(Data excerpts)
══════════════════════════════

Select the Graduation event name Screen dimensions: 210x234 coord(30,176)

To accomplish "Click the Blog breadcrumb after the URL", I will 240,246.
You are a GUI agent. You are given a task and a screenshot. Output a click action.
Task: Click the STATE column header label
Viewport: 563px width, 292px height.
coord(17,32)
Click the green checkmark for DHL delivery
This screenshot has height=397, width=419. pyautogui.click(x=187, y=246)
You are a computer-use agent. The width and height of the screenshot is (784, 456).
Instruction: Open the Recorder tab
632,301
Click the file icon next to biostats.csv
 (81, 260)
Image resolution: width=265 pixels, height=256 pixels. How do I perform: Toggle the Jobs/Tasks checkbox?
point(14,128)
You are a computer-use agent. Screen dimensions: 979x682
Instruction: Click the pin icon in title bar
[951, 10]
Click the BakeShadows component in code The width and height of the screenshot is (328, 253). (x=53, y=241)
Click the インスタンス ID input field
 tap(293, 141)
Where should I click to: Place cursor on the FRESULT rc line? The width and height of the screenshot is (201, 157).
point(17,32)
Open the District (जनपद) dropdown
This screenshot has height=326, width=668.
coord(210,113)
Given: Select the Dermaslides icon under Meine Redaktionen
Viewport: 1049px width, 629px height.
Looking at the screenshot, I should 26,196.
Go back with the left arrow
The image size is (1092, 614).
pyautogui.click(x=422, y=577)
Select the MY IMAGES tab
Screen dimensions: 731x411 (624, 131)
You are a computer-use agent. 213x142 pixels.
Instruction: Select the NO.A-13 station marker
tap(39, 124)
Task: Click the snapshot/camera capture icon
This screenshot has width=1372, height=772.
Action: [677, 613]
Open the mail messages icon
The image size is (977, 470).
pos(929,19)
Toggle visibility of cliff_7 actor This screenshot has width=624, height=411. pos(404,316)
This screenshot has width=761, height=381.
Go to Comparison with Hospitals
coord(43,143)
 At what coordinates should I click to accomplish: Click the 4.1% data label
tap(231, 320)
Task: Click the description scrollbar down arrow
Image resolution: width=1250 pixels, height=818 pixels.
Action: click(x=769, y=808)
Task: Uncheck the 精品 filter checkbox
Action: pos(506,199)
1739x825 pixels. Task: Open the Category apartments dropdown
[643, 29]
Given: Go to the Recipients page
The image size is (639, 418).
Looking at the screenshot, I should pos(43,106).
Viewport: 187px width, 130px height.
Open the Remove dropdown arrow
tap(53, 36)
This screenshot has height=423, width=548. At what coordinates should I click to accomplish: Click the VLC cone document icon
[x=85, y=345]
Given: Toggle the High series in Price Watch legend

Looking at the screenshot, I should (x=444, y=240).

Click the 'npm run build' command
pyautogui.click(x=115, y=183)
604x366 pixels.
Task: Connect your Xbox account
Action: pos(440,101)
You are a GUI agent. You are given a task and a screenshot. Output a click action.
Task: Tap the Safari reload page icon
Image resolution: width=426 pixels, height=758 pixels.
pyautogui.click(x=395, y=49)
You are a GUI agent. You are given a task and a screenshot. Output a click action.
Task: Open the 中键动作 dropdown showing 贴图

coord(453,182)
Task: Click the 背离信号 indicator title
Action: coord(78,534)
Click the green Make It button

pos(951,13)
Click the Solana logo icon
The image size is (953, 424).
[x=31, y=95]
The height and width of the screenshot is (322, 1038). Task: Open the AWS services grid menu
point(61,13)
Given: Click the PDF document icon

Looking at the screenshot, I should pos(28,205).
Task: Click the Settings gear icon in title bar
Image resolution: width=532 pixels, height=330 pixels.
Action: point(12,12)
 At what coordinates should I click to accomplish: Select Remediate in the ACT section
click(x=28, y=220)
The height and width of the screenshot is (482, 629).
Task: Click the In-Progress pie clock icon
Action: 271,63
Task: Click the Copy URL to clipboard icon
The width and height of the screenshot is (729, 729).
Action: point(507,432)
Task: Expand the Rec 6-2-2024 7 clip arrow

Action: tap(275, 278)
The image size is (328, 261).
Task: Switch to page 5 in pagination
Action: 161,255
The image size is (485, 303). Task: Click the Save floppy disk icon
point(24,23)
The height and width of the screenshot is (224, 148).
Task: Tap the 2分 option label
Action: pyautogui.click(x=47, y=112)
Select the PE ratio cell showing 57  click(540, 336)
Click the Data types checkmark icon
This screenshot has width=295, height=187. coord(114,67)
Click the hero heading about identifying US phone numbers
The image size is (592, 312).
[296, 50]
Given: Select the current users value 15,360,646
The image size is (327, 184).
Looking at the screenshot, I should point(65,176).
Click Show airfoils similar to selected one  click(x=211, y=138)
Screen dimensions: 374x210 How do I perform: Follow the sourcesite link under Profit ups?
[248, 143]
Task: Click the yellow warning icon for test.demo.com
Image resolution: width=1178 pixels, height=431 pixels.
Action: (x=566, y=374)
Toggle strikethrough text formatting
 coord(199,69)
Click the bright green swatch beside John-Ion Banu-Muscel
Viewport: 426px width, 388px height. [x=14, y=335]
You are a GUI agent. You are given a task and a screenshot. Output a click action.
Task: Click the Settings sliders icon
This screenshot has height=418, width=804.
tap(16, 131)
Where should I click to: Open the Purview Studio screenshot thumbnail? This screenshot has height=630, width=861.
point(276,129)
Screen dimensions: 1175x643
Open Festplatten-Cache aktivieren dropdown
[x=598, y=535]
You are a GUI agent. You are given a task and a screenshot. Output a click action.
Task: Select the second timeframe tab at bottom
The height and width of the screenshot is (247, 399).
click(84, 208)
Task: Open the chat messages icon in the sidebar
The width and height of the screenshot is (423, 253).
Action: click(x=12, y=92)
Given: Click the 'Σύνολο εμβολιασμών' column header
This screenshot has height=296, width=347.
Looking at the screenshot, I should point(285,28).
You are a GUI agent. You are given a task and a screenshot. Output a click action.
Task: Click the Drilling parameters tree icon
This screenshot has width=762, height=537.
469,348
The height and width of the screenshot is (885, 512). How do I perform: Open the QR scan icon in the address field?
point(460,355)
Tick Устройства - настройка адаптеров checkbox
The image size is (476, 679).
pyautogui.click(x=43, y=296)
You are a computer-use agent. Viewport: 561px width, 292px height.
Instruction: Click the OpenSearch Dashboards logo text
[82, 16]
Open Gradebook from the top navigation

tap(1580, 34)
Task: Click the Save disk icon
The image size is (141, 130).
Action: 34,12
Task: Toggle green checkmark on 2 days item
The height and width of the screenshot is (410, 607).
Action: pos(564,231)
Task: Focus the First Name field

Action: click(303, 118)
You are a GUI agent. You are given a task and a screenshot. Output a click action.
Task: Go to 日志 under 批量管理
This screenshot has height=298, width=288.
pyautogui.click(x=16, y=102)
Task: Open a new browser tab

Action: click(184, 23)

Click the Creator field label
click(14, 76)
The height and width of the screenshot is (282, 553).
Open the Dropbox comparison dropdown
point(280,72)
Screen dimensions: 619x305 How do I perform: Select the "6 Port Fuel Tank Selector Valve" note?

══════════════════════════════

Determine which lines above include the word "computer", and report those lines in full.

| Task response |
You are a computer-use agent. The width and height of the screenshot is (784, 456).
You are a computer-use agent. Screen dimensions: 979x682
You are a computer-use agent. 213x142 pixels.
You are a computer-use agent. Viewport: 561px width, 292px height.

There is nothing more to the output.